---------- INPUT MATERIAL
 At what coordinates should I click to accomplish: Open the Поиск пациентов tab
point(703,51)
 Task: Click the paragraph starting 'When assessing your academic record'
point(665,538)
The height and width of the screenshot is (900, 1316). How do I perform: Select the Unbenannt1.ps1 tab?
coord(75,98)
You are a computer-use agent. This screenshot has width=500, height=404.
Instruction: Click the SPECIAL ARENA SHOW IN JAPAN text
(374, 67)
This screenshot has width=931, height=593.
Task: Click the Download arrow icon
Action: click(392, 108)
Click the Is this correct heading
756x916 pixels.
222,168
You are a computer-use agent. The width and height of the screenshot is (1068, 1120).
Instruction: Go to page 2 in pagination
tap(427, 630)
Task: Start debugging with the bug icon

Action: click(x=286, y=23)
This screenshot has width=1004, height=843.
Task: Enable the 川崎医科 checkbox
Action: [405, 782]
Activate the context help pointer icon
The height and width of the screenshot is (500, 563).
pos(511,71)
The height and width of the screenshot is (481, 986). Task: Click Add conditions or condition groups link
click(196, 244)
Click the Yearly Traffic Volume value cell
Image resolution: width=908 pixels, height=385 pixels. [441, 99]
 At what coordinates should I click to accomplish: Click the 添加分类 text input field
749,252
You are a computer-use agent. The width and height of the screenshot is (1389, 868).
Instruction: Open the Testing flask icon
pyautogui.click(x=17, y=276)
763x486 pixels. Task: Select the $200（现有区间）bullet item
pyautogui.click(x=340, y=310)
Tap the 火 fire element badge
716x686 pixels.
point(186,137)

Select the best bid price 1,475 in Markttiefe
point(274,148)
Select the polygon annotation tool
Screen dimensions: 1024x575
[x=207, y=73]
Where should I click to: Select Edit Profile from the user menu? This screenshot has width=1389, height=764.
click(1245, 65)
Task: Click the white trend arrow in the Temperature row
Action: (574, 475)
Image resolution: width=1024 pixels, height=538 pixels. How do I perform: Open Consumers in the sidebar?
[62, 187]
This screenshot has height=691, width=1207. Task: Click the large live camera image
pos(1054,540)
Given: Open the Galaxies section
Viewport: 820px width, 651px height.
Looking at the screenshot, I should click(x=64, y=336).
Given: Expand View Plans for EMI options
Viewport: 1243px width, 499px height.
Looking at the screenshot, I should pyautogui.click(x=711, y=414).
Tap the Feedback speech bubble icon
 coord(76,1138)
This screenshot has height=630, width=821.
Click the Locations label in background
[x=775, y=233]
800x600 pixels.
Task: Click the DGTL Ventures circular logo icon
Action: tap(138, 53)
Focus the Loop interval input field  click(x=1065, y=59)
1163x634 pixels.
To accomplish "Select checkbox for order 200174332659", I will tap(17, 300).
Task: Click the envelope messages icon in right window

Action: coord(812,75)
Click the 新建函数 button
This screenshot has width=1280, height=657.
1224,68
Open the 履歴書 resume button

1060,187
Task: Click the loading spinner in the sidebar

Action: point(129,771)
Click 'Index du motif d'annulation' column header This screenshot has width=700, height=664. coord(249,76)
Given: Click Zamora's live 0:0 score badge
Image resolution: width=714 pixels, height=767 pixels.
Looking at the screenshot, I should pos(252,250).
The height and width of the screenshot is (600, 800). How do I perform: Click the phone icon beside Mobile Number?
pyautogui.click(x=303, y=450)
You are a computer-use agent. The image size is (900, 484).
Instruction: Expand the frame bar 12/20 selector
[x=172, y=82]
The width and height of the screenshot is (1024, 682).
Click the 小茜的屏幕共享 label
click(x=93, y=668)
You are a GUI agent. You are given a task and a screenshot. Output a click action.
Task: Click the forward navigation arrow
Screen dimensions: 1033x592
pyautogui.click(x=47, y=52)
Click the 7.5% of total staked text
--------------------
ASSIGNMENT ::
Copy exactly the lines from the top of the entries through the line with "You are a computer-use agent. This" in it, please, keeping both ends and adding nothing.

FINISHED EXERCISE ::
 At what coordinates should I click to accomplish: Open the Поиск пациентов tab
point(703,51)
 Task: Click the paragraph starting 'When assessing your academic record'
point(665,538)
The height and width of the screenshot is (900, 1316). How do I perform: Select the Unbenannt1.ps1 tab?
coord(75,98)
You are a computer-use agent. This screenshot has width=500, height=404.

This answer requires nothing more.